Today's move will provide much needed clean capacity for new municipal
bond insurance and alleviate pressure in the secondary markets by
providing clarity as to the claims-paying resources supporting
MBIA-wrapped municipal bonds. When conditions have sufficiently improved
in the structured finance and international markets, we intend to
re-engage our business activities in those sectors as well. We continue
to evaluate opportunities to pursue business and enhance shareholder
value through all of our other insurance companies - MBIA Insurance
Corporation, MBIA U.K. and MBIA Mexico - and we will consider forming
other entities where it makes good business sense. However, when we do
so, it will be within those separate legal structures and separate from
our U.S. public finance operations.
Regardless, for all of our business activities, we will no longer use
credit derivatives to guarantee new insurance transactions. Our
exposure to this market injected entirely too much volatility into our
financial statements, which had the unfortunate effect of reducing
confidence in our financial strength.
Our fourth transformation principle is one of our next projects - we
intend to obtain the highest possible ratings for each of our insurance
subsidiaries. We've already been discussing our plans with the rating
agencies and we will continue to work with them to achieve the best
possible outcome - an outcome that protects policyholders, allows us to
be adequately compensated for our insurance products and generates
attractive returns for our shareholders.
We have more work to do to gain the highest possible ratings for our
insurance businesses, and we are also continuing to pursue a level
playing field regarding the tax status of bond insurers competing for
insurance opportunities in the United States. We expect to make more
progress on the tax front, as bills have been introduced in the House
and Senate and a level playing field is consistent with positions
articulated by the new administration.
An Enduring Value Proposition
We believe that there is still a compelling value proposition for
financial guarantee insurance and ongoing demand for guarantees from
insurers with stable ratings in the highest ratings categories. The
issue of late has clearly been one of supply with most of the legacy
monoline institutions in various forms of winding down their operations.
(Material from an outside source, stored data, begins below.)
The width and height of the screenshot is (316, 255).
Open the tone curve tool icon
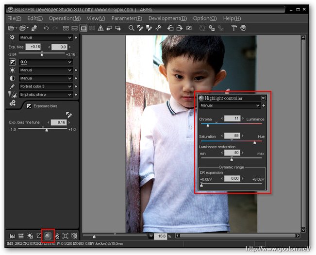39,236
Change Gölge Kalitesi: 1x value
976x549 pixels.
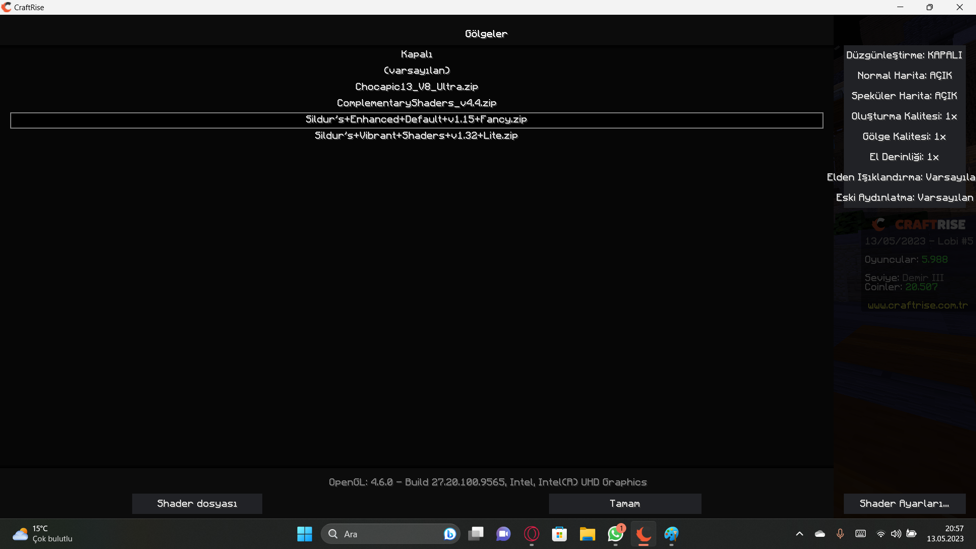coord(904,136)
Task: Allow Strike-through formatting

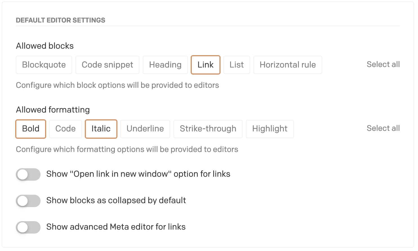Action: pos(208,129)

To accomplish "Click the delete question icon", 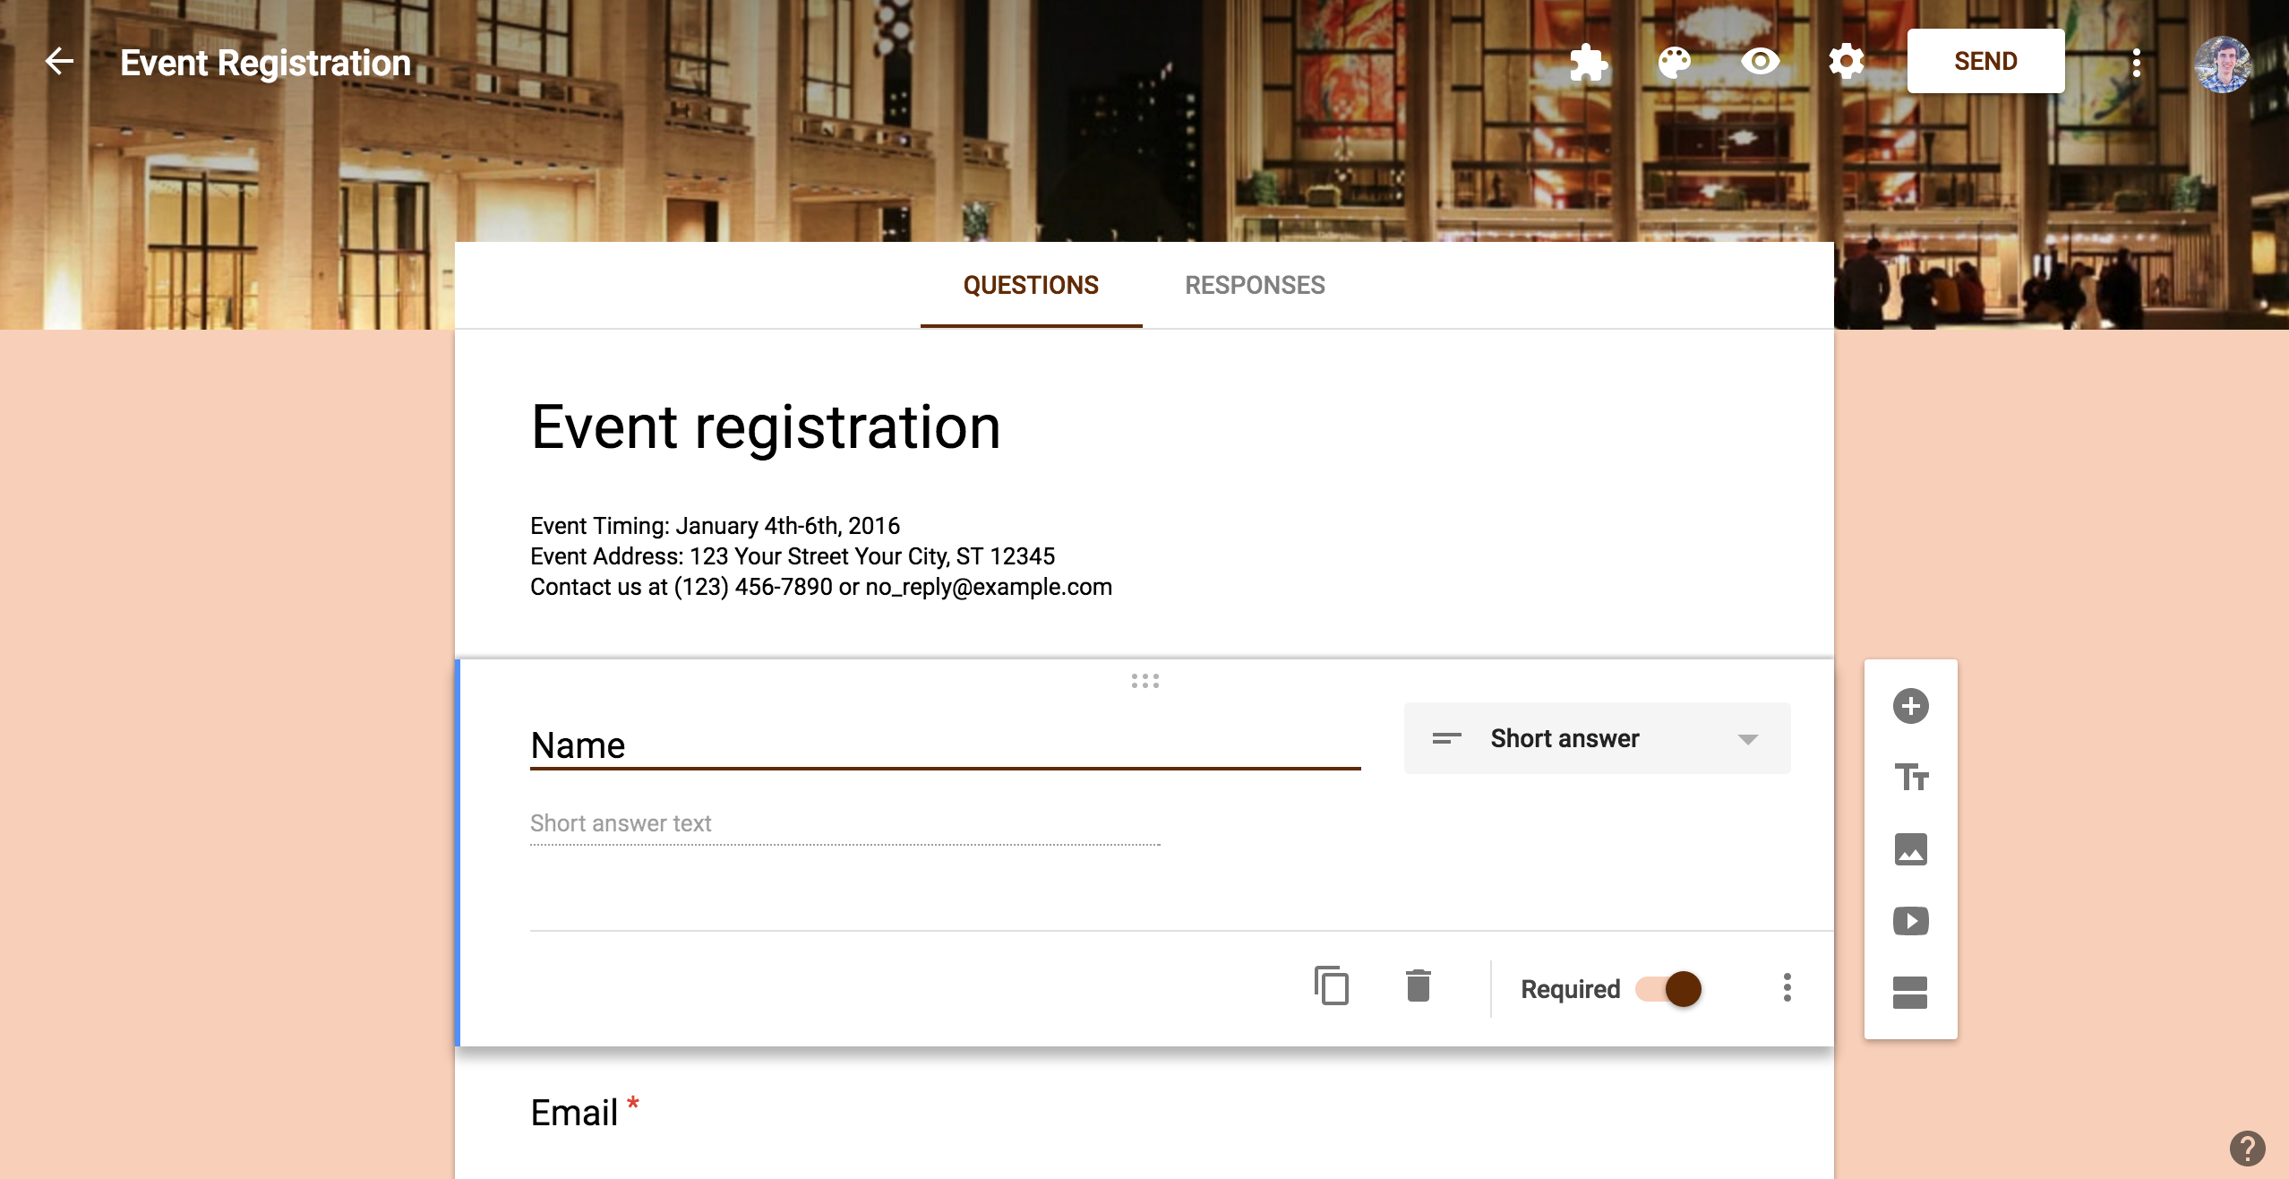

Financial guarantee insurance has in the past and will continue in the
future to afford issuers with the opportunity to reduce borrowing costs.
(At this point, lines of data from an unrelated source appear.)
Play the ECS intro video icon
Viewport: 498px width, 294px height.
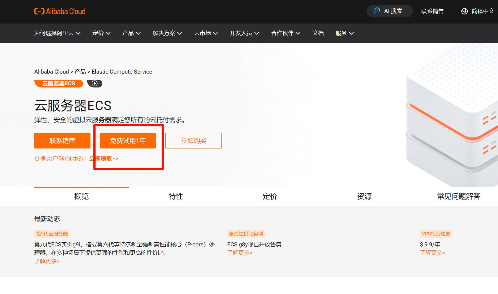click(x=94, y=83)
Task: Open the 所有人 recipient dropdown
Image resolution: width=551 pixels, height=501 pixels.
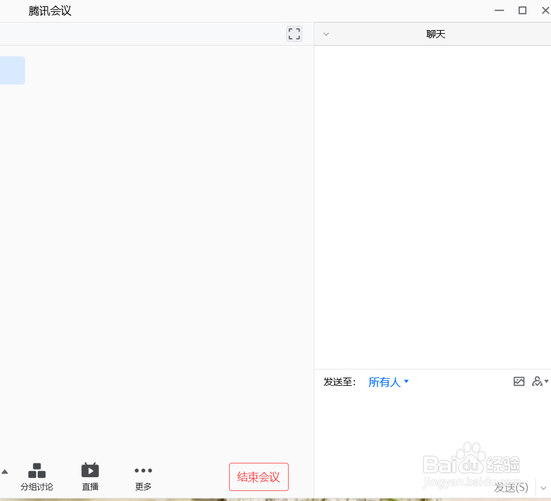Action: pyautogui.click(x=386, y=382)
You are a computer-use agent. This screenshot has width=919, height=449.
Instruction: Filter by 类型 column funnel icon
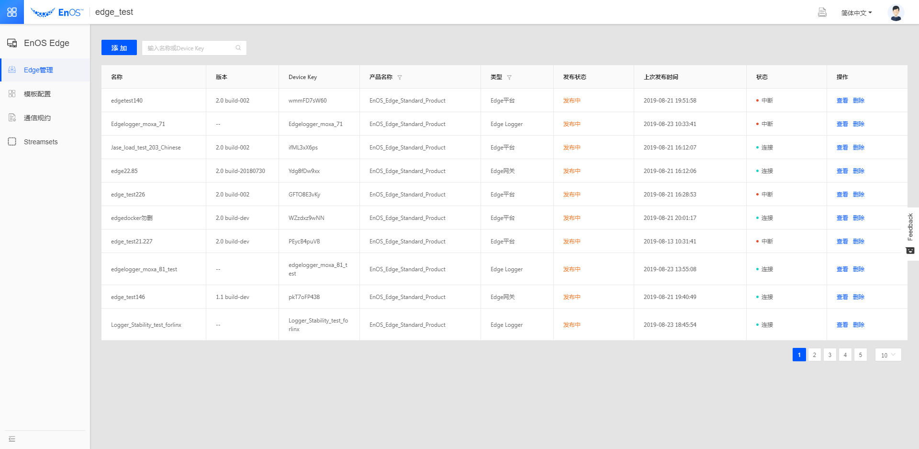509,78
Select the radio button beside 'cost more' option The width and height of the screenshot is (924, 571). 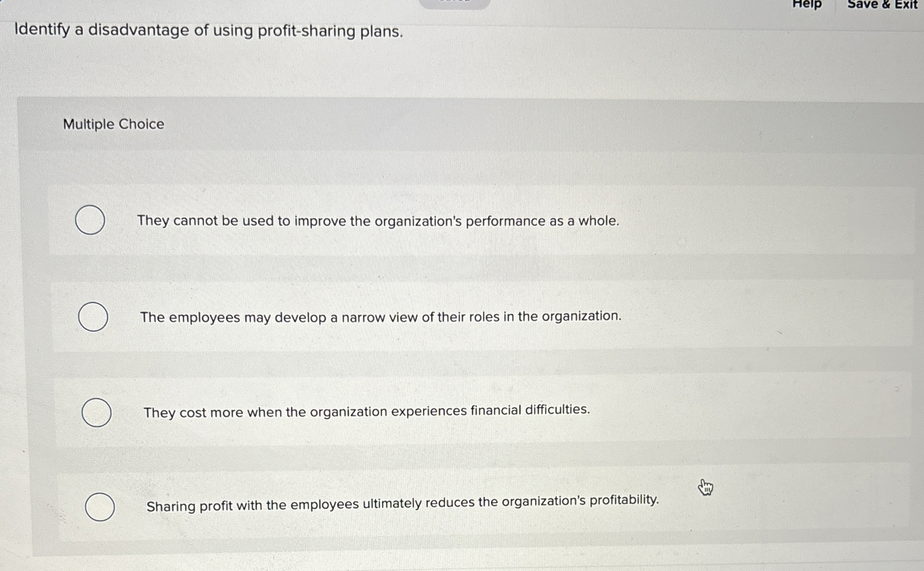96,412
Our insurance provides investors with an additional level of credit
protection, an unequivocal and demonstrable guarantee for the life of
the insured debt issue, and the benefit of our extensive portfolio
monitoring and remediation skills throughout the life of each
transaction.
For nearly a year now, we have conducted extensive and multiple surveys
with key parties in the municipal bond debt issuance marketplace:
issuers, investors, traders/brokers, investment bankers and regulators.
The feedback that we have received from participants in the public
finance market is clear: municipal investors require a company focused
exclusively on the U.S. municipal market. We find this encouraging for
both the continued viability of bond insurance and the acceptability of
insurance being provided by our new U.S. public finance-only company.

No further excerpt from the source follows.